Find the length of the curve y=(1/(x^2)) from ( 1, 1 ) to ( 2, 1/4 ) [set up the problem only, don't integrate/evaluate]
this is what i did.. let me know asap if i did it right..
y = (1/(x^2))
dy/dx = (-2/(x^3))
L = integral from a to b for: sqrt(1+(dy/dx)^2)dx
L = integral from 1 to 2 for: sqrt(1+(-2/(x^3))^2)dx
L = integral from 1 to 2 for: sqrt(1+(-2/(x^3))(-2/(x^3)))dx
L = integral from 1 to 2 for: sqrt(1+(4/(x^6))dx
a=1
b=2
n=1-
deltaX=0.1
f(x)=sqrt(1+(4/x^6))
L = integral from 1 to 2 for: sqrt(1+(4/(x^6))dx
L = (deltaX/3)[ f(1) + 4f(1.1) + 2f(1.2) + 4f(1.3) + ... + 2f(1.8) + 4f(1.9) + f(2) ]
L = (0.1/3)[ sqrt(1+(4/1)^6) + 4sqrt(1+(4/1.1)^6) + 2sqrt(1+(4/1.2)^6) + 4sqrt(1+(4/1.3)^6) + 2sqrt(1+(4/1.4)^6) + 4sqrt(1+(4/1.5)^6) + 2sqrt(1+(4/1.6)^6) + 4sqrt(1+(4/1.7)^6) + 2sqrt(1+(4/1.8)^6) + 4sqrt(1+(4/1.9)^6) + sqrt(1+(4/2)^6) ]
L = (0.1/3)[720.937]
L = 24.031
To find the length of the curve y = 1/(x^2) from (1, 1) to (2, 1/4), you can use the arc length formula.

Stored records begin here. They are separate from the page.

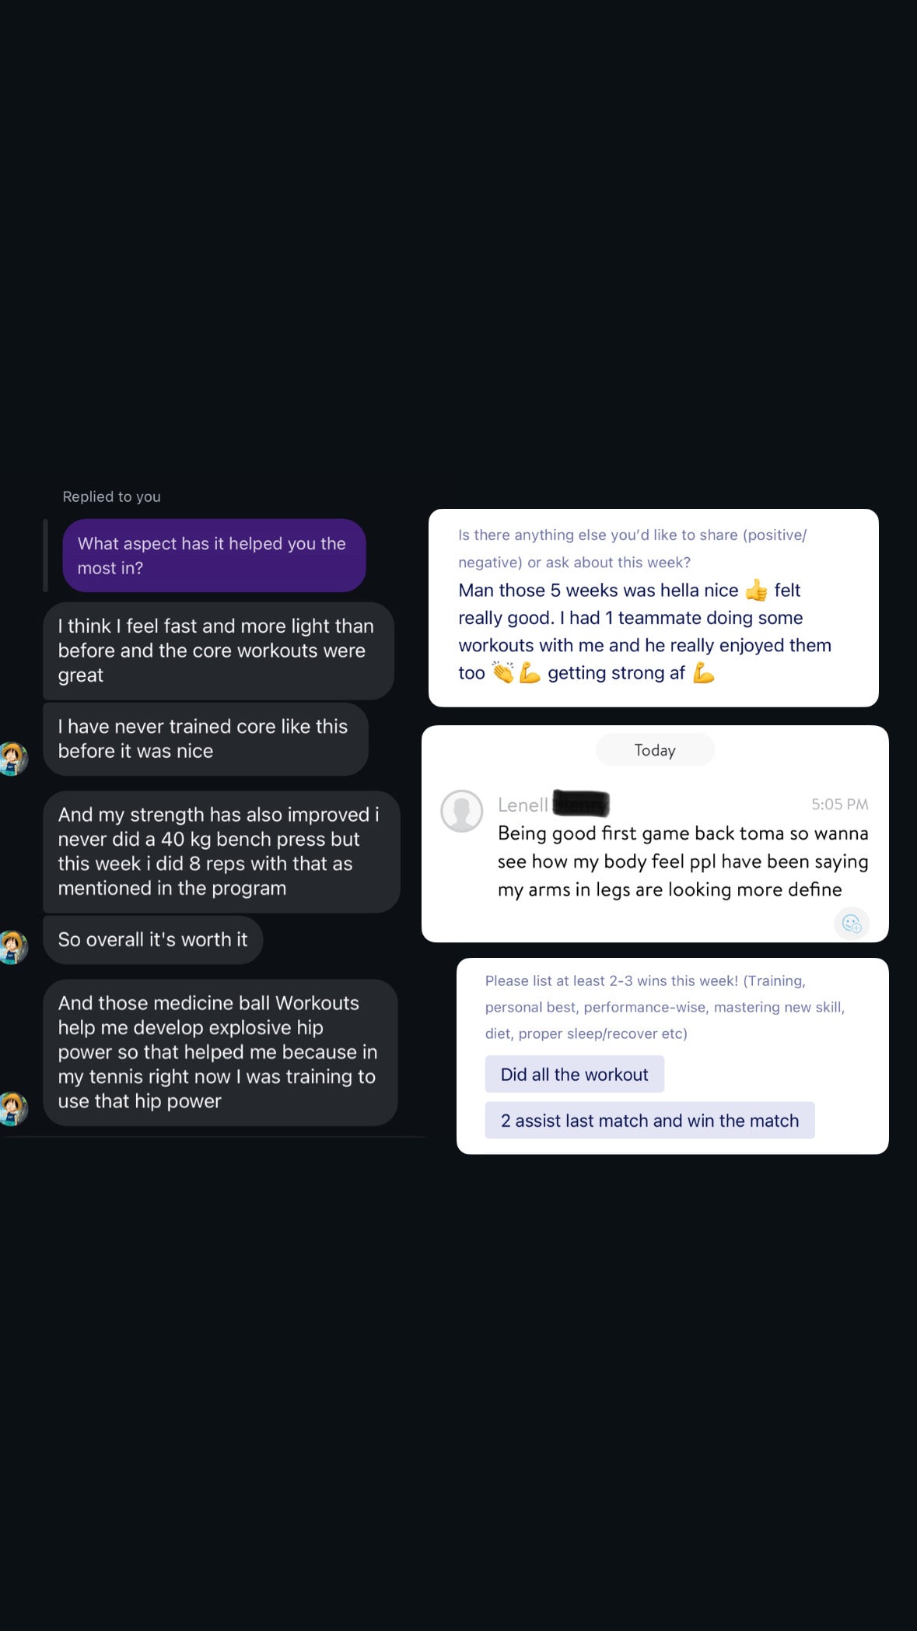Click the '40 kg bench press' message bubble
The height and width of the screenshot is (1631, 917).
[221, 851]
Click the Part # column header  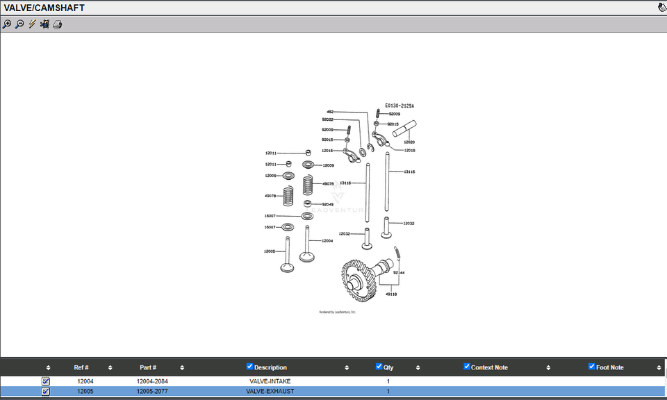coord(148,367)
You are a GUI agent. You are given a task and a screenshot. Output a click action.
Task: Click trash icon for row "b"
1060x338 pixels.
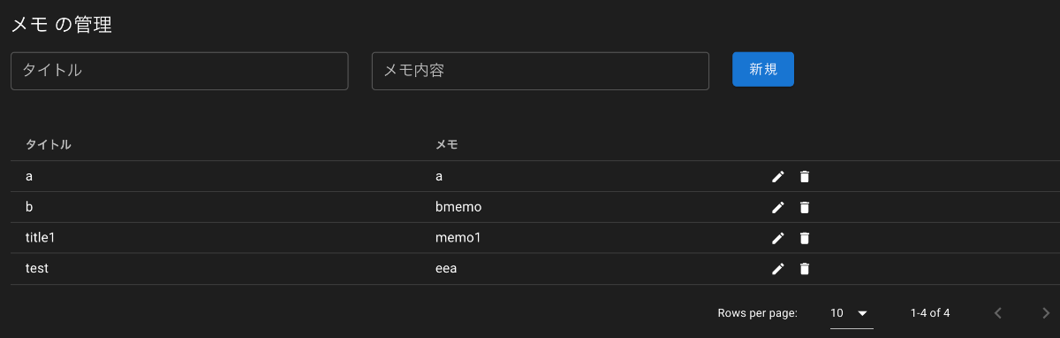pyautogui.click(x=804, y=207)
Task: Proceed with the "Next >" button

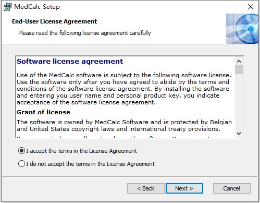Action: (x=184, y=188)
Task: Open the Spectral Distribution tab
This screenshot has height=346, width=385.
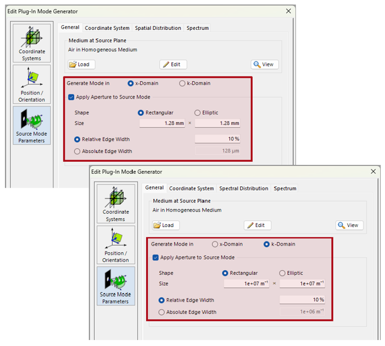Action: pos(242,189)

1. First, find the derivative of the equation y = 1/(x^2) to get dy/dx.
dy/dx = -2/(x^3)
2. Then, use the arc length formula:
L = ∫√(1 + (dy/dx)^2) dx
where the integral is taken from the x-value of the starting point to the x-value of the ending point.
L = ∫√(1 + (-2/(x^3))^2) dx
3. Simplify the expression inside the square root:
L = ∫√(1 + (4/(x^6))) dx
4. Set up the definite integral using the limits of integration:
L = ∫[from 1 to 2] √(1 + (4/(x^6))) dx
Note: The limits of integration are determined by the x-values of the starting and ending points of the curve.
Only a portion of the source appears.